Entries for finding words and elements
·····
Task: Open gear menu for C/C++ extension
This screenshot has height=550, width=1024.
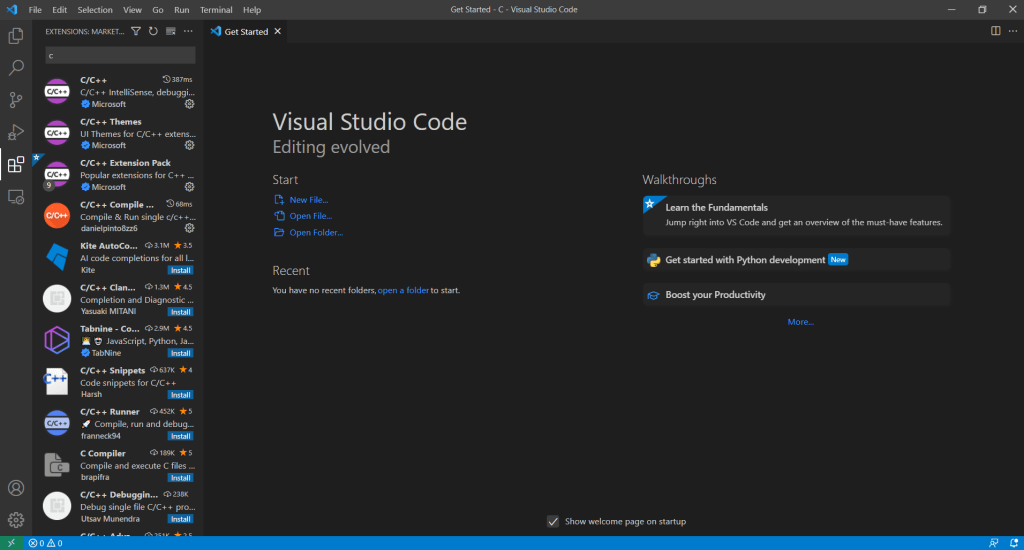Action: tap(189, 104)
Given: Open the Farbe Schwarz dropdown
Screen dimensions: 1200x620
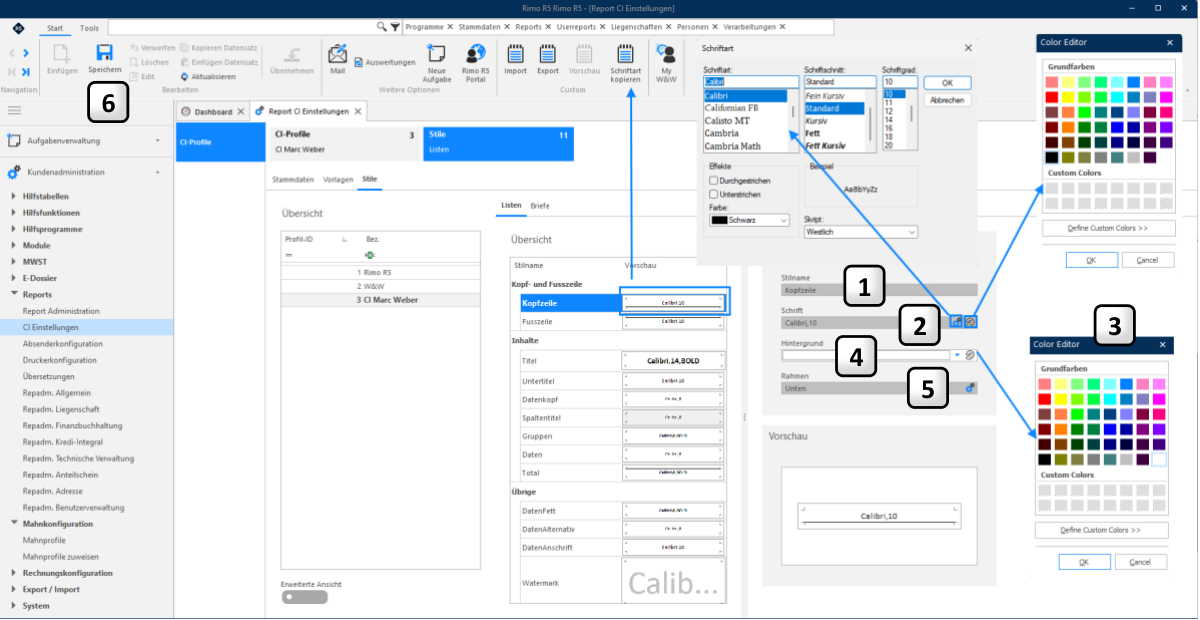Looking at the screenshot, I should point(749,219).
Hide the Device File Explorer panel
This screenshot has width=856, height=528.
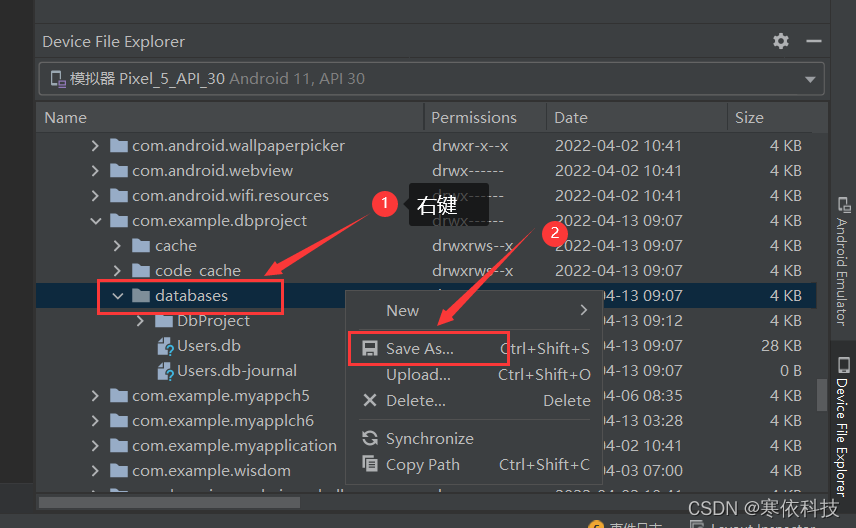(x=813, y=41)
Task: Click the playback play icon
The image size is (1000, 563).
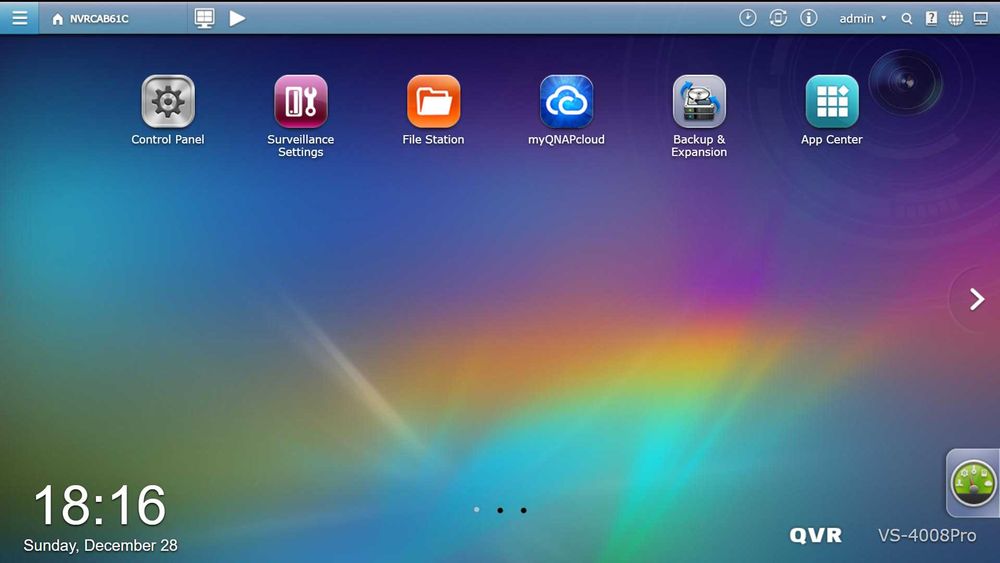Action: pos(237,18)
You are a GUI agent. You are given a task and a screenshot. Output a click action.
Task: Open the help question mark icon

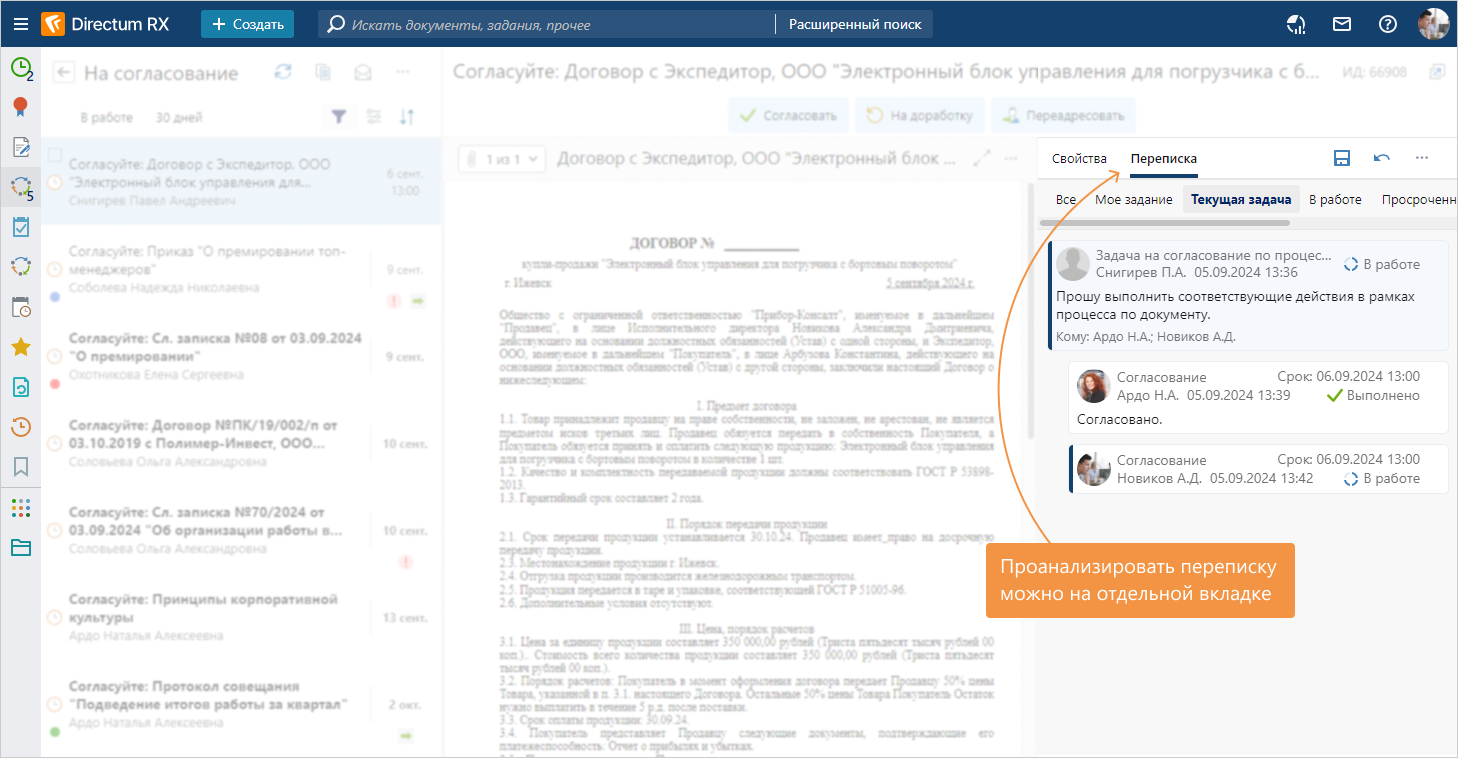click(1387, 24)
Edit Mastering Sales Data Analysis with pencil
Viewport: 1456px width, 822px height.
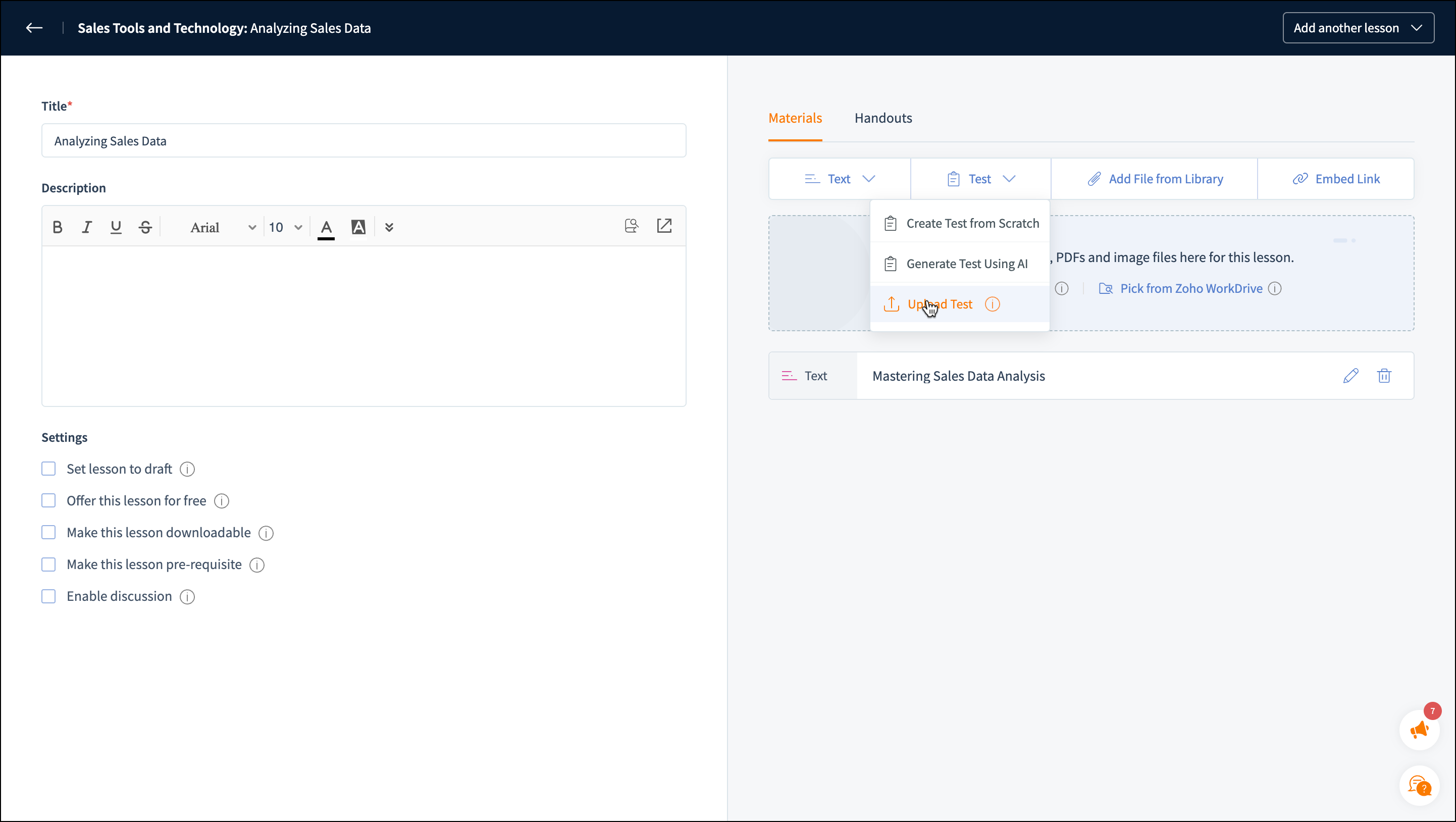point(1350,376)
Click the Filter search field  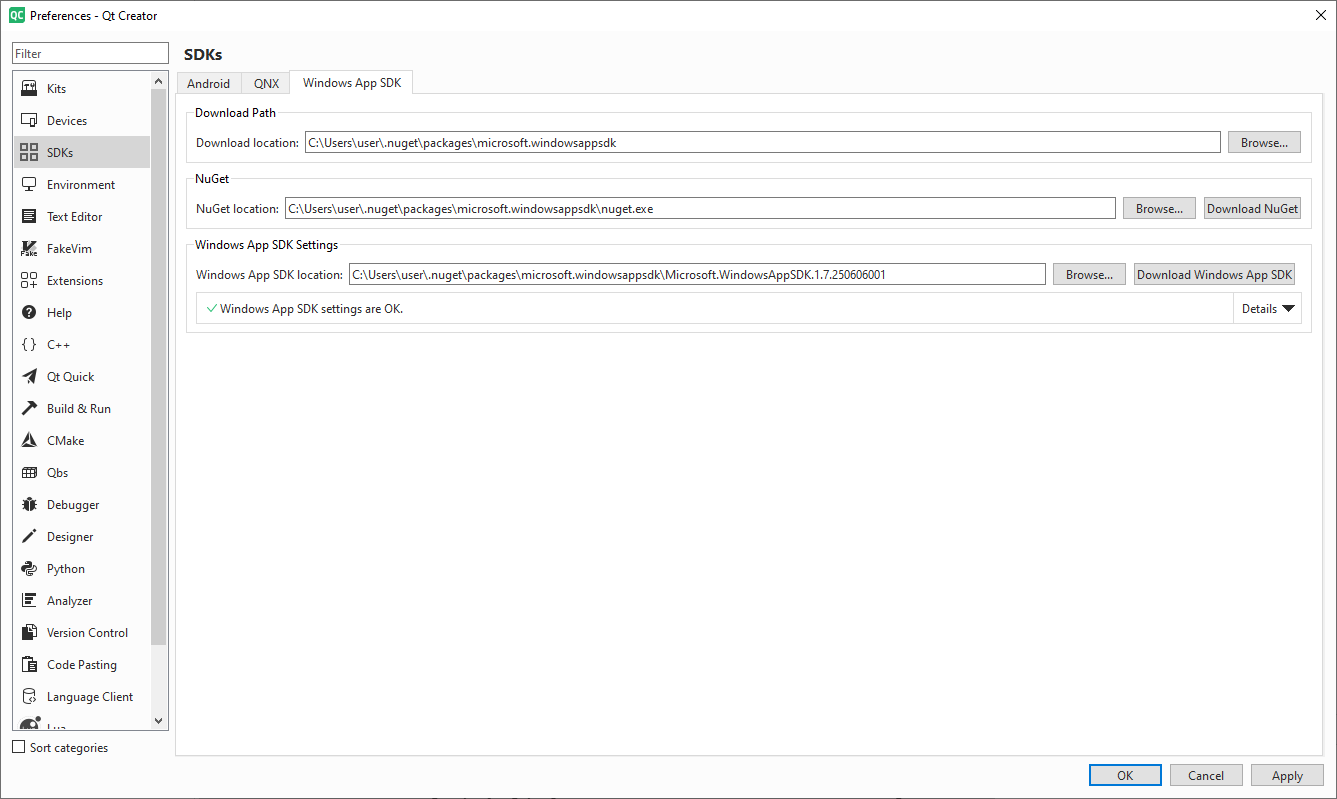point(90,54)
·····
Directive: Write out word for word the stretch of items from the very start through the line that contains "point(1350,376)", including both ends. Leave the pictures out.

Response to the exercise:
Task: Open gear menu for C/C++ extension
This screenshot has height=550, width=1024.
Action: tap(189, 104)
Given: Open the Farbe Schwarz dropdown
Screen dimensions: 1200x620
Looking at the screenshot, I should point(749,219).
Hide the Device File Explorer panel
This screenshot has width=856, height=528.
(x=813, y=41)
Task: Click the playback play icon
The image size is (1000, 563).
Action: pos(237,18)
You are a GUI agent. You are given a task and a screenshot. Output a click action.
Task: Open the help question mark icon

click(1387, 24)
Edit Mastering Sales Data Analysis with pencil
Viewport: 1456px width, 822px height.
point(1350,376)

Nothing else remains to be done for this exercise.